Вот когда голым, с полотенцем на плечах усядешься на лавке, следует заняться… Ну, это кому что нравится… Одни пьют чай с любимым вареньем, чаще всего малиновым или сливовым, а то и крыжовенным или кизиловым, или квас. Но большинство мужиков прежде всего выпивают — немного, граммов сто пятьдесят, но водки, и хорошо — холодной. Закуска должна быть солено рыбная. Лучше всего рыбец, балычок, в крайнем случае вяленый чебак. Неплохо и помидоры, малосольные огурчики, а еще лучше маринованные с перцем синенькие баклажаны. После водки следует поговорить с соседом и обязательно посетовать, что нынче баня не та. Хорошо, конечно, попарились, отдохнули, но можно б и лучше. Вспомнить следует, как в старину парились — до одурения, а чтоб мозги на место встали, сразу из парилки бросались в сугроб поваляться, но не до посинения. А нет сугроба — так ныряли в озеро или в речку. Но лучше всего в прорубь.
Мужики за сорок с искрой в глазах вспоминали как парятся семейские, староверы — семьями, мужики с бабами вместе. Тоже ведь противоестественно: в обычной жизни тело показать, кроме лица и рук, считается грехом, а в бане — пожалуйста, голышом друг другу спину трут.
После банных воспоминаний нужно приступать к пиву, и раки в том случае на закуску не идут. Нужна вяленая рыба — и не жирная. Тут уж даже рыбец не в почете. Нужна тарань — она помягче, потоньше против воблы. Вот уж после пива и следует не торопясь, с отдыхом, собираться домой. На все это уходит часа два, а то и три. Да пока домой дойдешь — как раз полдня.

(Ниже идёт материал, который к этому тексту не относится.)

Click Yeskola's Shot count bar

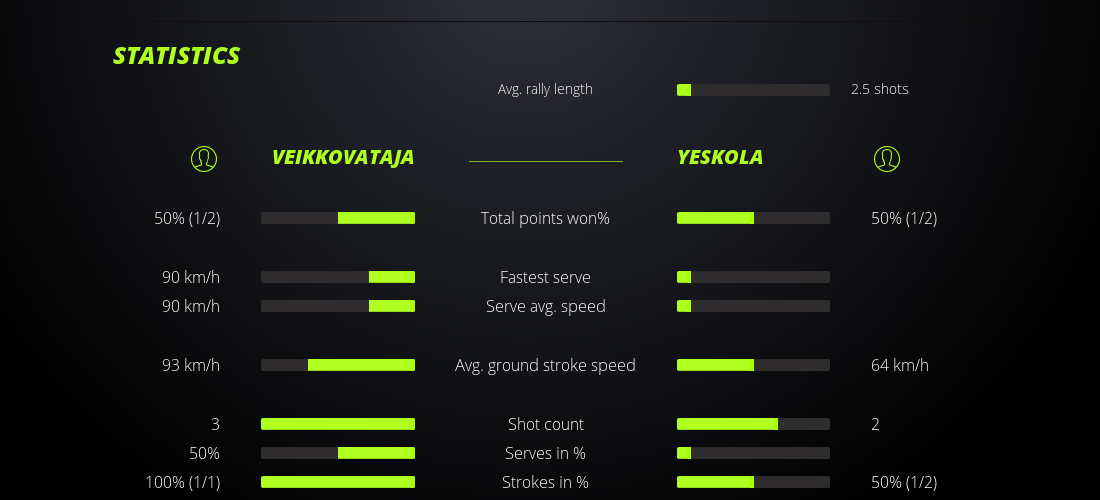753,424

Костя же мылся просто: окатился теплой водой или постоял под душем, намыливай мочалку и драй свое грешное, жилистое, смуглое тело. Содрал первую грязь, снова намыливайся и мой голову: тело под мылом отмякает. Снова продраился и — под душ или пару раз окатись из шайки. Дома обязательно нужно промыть голову второй раз — водопроводная вода в его местах жесткая, известковая, а дождевая дает волосу мягкость. У Кости волосы были густыми и мягкими. В известный минуты отдыха их любили гладить и перебирать его немногие подруги.
И в этот раз Костя помылся быстро, вышел в предбанник, а в нем на скамьях, вместе с санитаром, сидели голые распаренные мужики и копались в сидорах, доставая тяжеленькие, невнятно перекликающиеся фляжки и фронтовую снедь: консервы, сало, хлеб.
Костя, чтобы не мешать компании, присел в сторонке. Санитар с удивлением спросил:
— Это и все?
— А чего ж чикаться?
— Ну-у… — уже не то что неодобрительно, а прямо-таки сердито протянул санитар и, не глядя, швырнул Жилину пару новенького, пахнущего холодом и складом белья. Костя натянул его, а мужики на лавке разлили водку в подставленные санитаром кружки. Один из них — круглолицый, с маленькими хитрющими глазами — спросил у Кости:
— Глотнешь?
Жилин мгновение поколебался.
— Нет. Не буду.
— Что так? Брезгуешь?
— Нет. Просто на халтурку сроду не пил, а отплатить нечем — запаса собрать не догадался.
Голые мужики переглянулись, и другой, чем-то похожий на Костю, такой же поджарый, со свежей розочкой-шрамом возле ключицы, усмехнулся:
— Когда приглашают, отдачи не требуют.
— Ну, если так, — в лад усмехнулся и в тон ответил Костя, — так я, обратно, не против.
Только мне поменьше. Я ведь не парился.
Санитар нырнул под лавку и подал еще одну. помятую кружку. Круглолицый плеснул в нее из фляжки, поджарый еще раз осмотрел Костю и осведомился:
— Не уважаешь, значит, парную?
— Не то что не уважаю, а просто не привык.
— Выходит, в ваших местах не парятся? С юга, что ли?
— Оттуда.
— Казак, что ли?
— Казак.
— Ну, верно… В ваших местах настоящей бани сроду и не видывали. Это я понимаю.